Exercise description -
Nothing but a number should be written: the count of lines below that contain "text".

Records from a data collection
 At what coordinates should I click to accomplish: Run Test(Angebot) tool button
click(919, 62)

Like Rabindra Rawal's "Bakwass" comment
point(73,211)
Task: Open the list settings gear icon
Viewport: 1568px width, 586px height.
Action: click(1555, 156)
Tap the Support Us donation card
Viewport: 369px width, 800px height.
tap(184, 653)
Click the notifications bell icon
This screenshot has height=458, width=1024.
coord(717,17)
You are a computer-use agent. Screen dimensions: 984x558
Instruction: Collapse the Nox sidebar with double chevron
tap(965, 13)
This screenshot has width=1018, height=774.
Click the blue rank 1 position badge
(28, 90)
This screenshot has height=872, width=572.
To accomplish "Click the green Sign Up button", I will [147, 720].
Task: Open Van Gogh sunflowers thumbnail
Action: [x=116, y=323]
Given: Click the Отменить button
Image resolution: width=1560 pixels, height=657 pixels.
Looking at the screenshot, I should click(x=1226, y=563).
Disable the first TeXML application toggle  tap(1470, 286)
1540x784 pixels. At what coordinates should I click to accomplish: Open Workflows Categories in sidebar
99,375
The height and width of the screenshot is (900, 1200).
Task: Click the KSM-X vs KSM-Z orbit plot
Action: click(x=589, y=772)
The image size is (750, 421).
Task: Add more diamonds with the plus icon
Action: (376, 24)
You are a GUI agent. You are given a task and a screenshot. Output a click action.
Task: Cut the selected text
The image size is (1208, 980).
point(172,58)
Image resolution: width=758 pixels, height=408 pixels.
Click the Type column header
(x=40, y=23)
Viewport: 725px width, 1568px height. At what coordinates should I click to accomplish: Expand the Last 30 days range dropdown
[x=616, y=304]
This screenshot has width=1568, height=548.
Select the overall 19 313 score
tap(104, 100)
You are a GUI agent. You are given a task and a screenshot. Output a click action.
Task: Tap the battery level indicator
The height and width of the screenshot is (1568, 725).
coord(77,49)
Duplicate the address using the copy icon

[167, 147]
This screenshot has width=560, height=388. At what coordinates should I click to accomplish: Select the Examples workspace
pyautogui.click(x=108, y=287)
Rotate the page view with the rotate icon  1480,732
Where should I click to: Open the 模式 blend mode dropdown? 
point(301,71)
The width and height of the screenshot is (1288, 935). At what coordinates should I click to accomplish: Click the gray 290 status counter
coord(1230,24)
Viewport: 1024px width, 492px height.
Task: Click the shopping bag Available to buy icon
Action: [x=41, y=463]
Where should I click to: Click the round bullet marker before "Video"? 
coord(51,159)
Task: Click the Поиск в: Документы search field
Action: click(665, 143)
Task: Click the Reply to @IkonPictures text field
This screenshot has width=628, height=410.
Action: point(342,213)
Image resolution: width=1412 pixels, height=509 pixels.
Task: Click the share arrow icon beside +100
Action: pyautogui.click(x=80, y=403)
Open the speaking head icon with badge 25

Exercise answer -
2